Yirmi kadar köpeğin bulunduğu kafese atıldığında, yeni bir hayata başladığını sezdi. Neyse ki, iri yapılıydı. Sataşanı, ‘Bulaşanı fena boğazlarım!’ diye uzak tutabildi. Çok geçmeden aşı sırası geldi. Kulağına klips geçirdiler. 1051 numaralı sahipsiz köpek olarak, mahallenin birine salıverdiler.
Sokak hayvanlarının hayatta kalma mücadelesi, unutulmaz bir dayanışma örneği!

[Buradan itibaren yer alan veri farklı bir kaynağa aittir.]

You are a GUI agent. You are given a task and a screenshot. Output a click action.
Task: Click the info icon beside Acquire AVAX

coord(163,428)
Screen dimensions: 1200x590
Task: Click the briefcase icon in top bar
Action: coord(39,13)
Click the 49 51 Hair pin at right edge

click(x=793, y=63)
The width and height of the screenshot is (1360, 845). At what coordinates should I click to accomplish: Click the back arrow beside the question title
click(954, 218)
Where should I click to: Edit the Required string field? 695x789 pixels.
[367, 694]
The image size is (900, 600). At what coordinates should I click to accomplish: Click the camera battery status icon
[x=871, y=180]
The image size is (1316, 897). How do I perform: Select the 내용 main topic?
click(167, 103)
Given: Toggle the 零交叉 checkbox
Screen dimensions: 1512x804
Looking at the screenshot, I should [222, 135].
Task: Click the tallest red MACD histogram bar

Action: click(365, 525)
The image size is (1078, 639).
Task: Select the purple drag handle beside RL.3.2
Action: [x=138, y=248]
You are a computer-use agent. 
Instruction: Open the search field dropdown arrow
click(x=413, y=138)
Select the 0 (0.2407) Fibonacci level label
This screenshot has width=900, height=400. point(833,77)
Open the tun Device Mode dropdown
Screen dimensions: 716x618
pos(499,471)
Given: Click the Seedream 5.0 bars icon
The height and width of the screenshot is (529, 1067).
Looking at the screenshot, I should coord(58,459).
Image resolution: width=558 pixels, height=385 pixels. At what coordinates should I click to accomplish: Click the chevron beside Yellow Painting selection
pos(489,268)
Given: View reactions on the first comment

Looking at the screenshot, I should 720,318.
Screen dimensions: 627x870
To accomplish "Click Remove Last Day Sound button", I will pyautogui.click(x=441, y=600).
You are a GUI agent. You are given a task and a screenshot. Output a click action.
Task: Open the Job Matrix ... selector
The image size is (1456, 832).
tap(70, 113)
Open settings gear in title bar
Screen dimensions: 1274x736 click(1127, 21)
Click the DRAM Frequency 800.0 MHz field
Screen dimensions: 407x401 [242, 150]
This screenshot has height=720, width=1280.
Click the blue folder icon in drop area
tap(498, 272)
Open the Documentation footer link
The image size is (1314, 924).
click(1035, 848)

Hızlı Tosbi, Muhteşem İkili ve Şaşkın Cengâver gibi sevilen çocuk kitaplarının yanı sıra eski Anadolu uygarlıklarını canlandırdığı benzersiz romanlarıyla da tanınan ödüllü yazar İsmet Bertan, yeni romanında çocukların dikkatini yine hayvan haklarına çekiyor. Bertan, belgeselci gözlem gücü ve sinematografik diliyle insanları, sokaktaki hayvanların gerçek dünyasına götürüyor. Anlık heveslerle eve alınıp, eskimiş bir süs eşyası gibi sokağa atılan hayvanların yaşam mücadelesini onların gözünden aktaran roman, okurunu sokak hayvanlarının zor koşullarına tanık ediyor. Görünüşleri gibi karakterleri de, sorunları da farklı olan üç hayvanın arkadaşlığını işleyen kitap, ülkemizde endişe uyandıran yasa tasarısının gündeme taşıdığı hayvan haklarının görmezden gelinmesi konusunu ustaca ele alırken, sevgi ve dayanışma üzerine etkileyici bir öykü anlatıyor.
Konu Özeti
Yavru bir köpekken bir ailenin yanına taşınan Hödük’ün ev hayatı uzun sürmez: Sahiplerinin hevesinin kaçmasıyla kendini sokakta bulur. Birçok tehlikeyle dolu sokaklarda başıboş dolaşırken, fino cinsi bir köpek olan Güdük ve yavru kedi Bıdık ile tanışır. Evden atıldığını bir türlü kabul edemeyen Güdük’le, ezildiğini bilmediği annesini arayıp duran Bıdık, Hödük’ün dostluğuna sığınırlar. Ancak, sokağın çetin koşullarında pati patiye veren üçlünün peşine Kara Köpek Çetesi düşmüştür…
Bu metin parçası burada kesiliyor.